Both Beinart and Alterman describe a long process of grappling with the contradictions between their ideal of Israel as a haven for Jews that could also be a democracy for its Palestinian citizens and their growing awareness of the brutal repression Palestinians endure under Israeli rule. Confronted by more and more evidence that “With each new election, irrespective of which parties enter the government, Israel has continued subsidizing Jewish settlement in a territory in which Palestinians lack citizenship, due process, free movement, and the right to vote for the government that dominates their lives,” Beinart concludes: “The painful truth is that the project to which liberal Zionists like myself have devoted ourselves for decades—a state for Palestinians separated from a state for Jews—has failed. . . . It is time for liberal Zionists to abandon the goal of Jewish-Palestinian separation and embrace the goal of Jewish-Palestinian equality.” Similarly, Alterman acknowledges: “As Israel grows increasingly illiberal—embracing not only annexation but also official racism, theocratic governance, and increasingly anti-democratic restrictions on the freedoms of its Arab minority . . . Liberal Zionism—a cause to which I have committed myself for my entire adult life—has come to look like a contradiction.”

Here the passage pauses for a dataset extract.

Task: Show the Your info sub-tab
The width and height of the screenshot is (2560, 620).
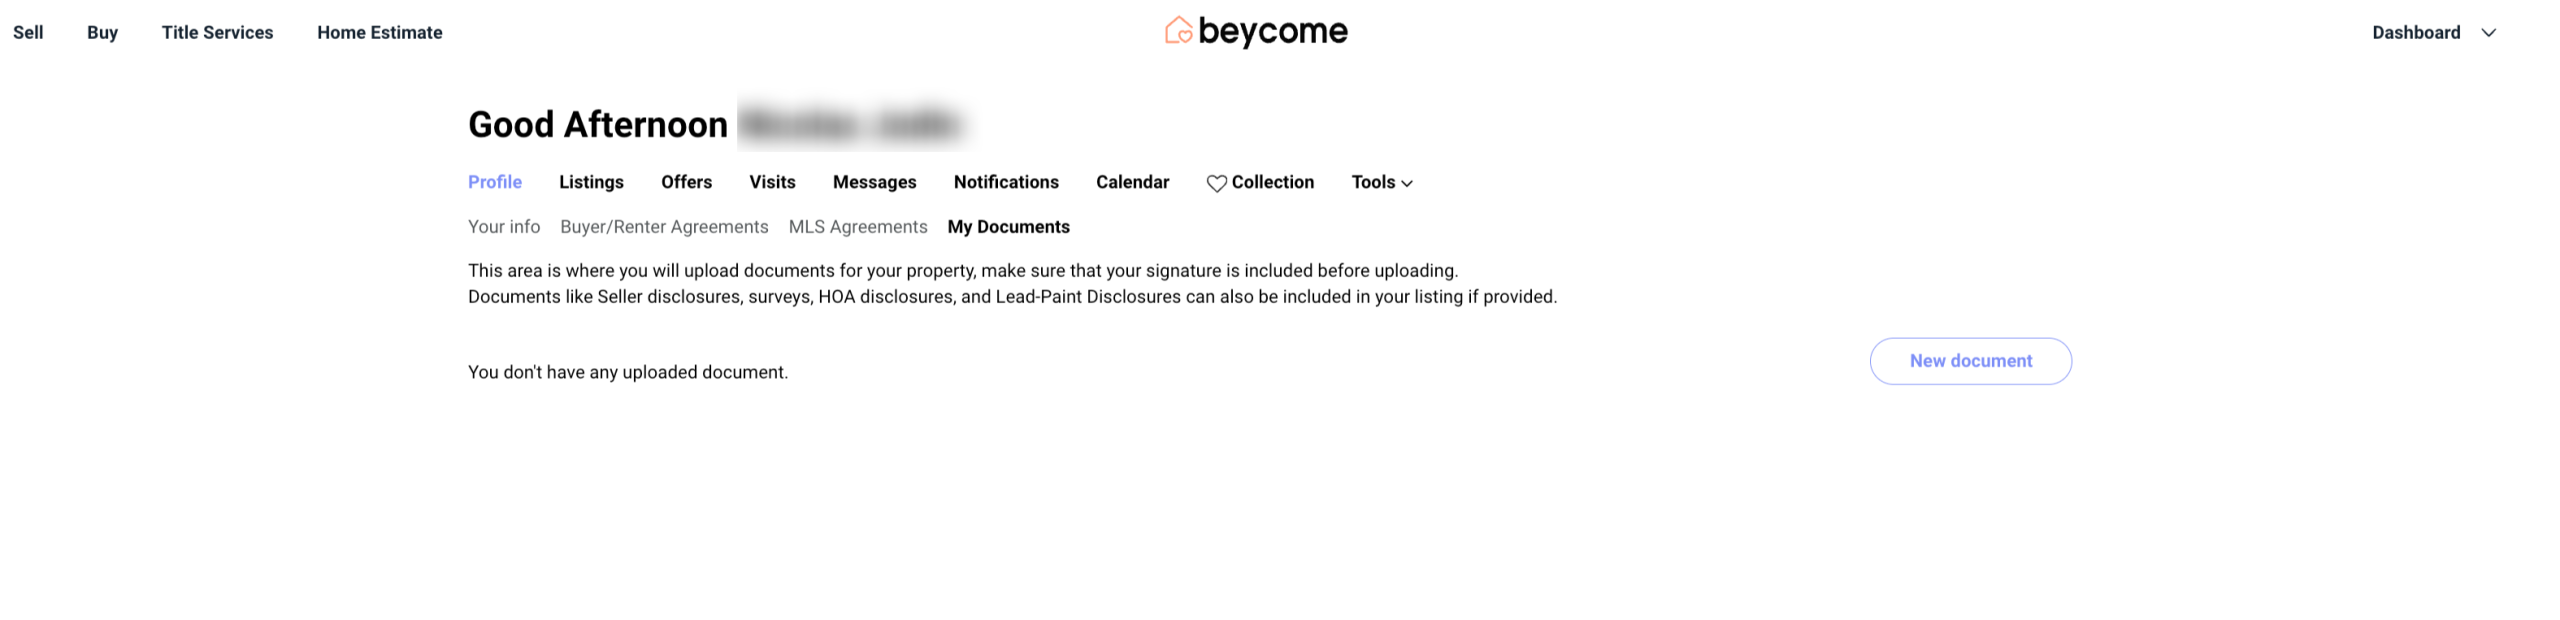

Alterman’s article actually comments on another example of what his subtitle calls “a sea change for American Jews”: the defeat of Eliot Engel, the powerful chair of the House Foreign Affairs Committee, by Jamaal Bowman, an African American former middle school principal. As Alterman notes, Engel used his position to deliver “one hundred percent support for Israel” in lockstep with AIPAC and the ultra-conservative Zionist Organization of America, while neglecting the needs of his constituents, nearly 60 percent of whom are Black and Latino. Bowman, in contrast, balanced his commitment to “the right of Israelis to live in safety and peace” with an affirmation that “Palestinians are entitled to the same human rights, safety from violence and self-determination in a state of their own.” Instead of his stand’s costing him the election, as it probably would have in years past, however, “Bowman won in a landslide,” and Engel did not even carry the district’s Jewish voters. As Alterman explains, the result showed that “Israel had lost its centrality” among constituents who were “reeling under the threat of the pandemic and inspired by the politics of racial reawakening.” They also showed that whereas in the past, liberals “chose just to make an exception for Israel while sticking with the rest of their left-leaning agenda,” this time liberalism had clearly won out over Zionism.
In short, change is in the air, and the pro-Israel lobby can no longer stamp it out by using its henchpersons to censor and malign opposing voices. This is the real significance of Bari Weiss’s resignation from the New York Times.